(DATA SECTION begins)

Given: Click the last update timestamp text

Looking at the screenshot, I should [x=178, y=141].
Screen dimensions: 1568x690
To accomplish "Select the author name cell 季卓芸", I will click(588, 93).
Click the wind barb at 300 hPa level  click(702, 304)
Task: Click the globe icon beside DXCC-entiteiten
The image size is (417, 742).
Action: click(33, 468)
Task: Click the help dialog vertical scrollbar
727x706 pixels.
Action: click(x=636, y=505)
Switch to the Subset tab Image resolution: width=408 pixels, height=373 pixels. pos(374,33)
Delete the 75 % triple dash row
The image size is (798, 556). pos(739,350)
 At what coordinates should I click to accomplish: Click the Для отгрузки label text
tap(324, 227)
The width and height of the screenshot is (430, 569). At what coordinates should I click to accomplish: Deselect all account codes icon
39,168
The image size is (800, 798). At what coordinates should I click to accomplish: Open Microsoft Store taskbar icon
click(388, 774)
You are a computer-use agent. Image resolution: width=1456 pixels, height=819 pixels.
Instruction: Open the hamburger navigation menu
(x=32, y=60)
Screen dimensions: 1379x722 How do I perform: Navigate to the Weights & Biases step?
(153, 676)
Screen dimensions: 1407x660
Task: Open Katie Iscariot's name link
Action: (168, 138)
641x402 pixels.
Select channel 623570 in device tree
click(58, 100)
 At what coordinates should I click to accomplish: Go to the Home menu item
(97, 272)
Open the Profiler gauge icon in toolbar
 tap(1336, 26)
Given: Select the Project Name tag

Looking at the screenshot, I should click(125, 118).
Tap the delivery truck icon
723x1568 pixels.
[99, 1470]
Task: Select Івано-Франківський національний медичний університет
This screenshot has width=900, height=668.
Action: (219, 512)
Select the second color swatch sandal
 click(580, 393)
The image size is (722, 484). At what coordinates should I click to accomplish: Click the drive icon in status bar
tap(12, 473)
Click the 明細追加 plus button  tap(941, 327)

(DATA SECTION ends)

#### TASK DIRECTIONS:
An exact repeat of the lines from the one containing "Screen dimensions: 1568x690" through the final line above, both included, is the whole answer.

#### EXERCISE SOLUTION:
Screen dimensions: 1568x690
To accomplish "Select the author name cell 季卓芸", I will click(588, 93).
Click the wind barb at 300 hPa level  click(702, 304)
Task: Click the globe icon beside DXCC-entiteiten
The image size is (417, 742).
Action: click(33, 468)
Task: Click the help dialog vertical scrollbar
727x706 pixels.
Action: click(x=636, y=505)
Switch to the Subset tab Image resolution: width=408 pixels, height=373 pixels. pos(374,33)
Delete the 75 % triple dash row
The image size is (798, 556). pos(739,350)
 At what coordinates should I click to accomplish: Click the Для отгрузки label text
tap(324, 227)
The width and height of the screenshot is (430, 569). At what coordinates should I click to accomplish: Deselect all account codes icon
39,168
The image size is (800, 798). At what coordinates should I click to accomplish: Open Microsoft Store taskbar icon
click(388, 774)
You are a computer-use agent. Image resolution: width=1456 pixels, height=819 pixels.
Instruction: Open the hamburger navigation menu
(x=32, y=60)
Screen dimensions: 1379x722 How do I perform: Navigate to the Weights & Biases step?
(153, 676)
Screen dimensions: 1407x660
Task: Open Katie Iscariot's name link
Action: (168, 138)
641x402 pixels.
Select channel 623570 in device tree
click(58, 100)
 At what coordinates should I click to accomplish: Go to the Home menu item
(97, 272)
Open the Profiler gauge icon in toolbar
 tap(1336, 26)
Given: Select the Project Name tag

Looking at the screenshot, I should click(125, 118).
Tap the delivery truck icon
723x1568 pixels.
[99, 1470]
Task: Select Івано-Франківський національний медичний університет
This screenshot has width=900, height=668.
Action: (219, 512)
Select the second color swatch sandal
 click(580, 393)
The image size is (722, 484). At what coordinates should I click to accomplish: Click the drive icon in status bar
tap(12, 473)
Click the 明細追加 plus button  tap(941, 327)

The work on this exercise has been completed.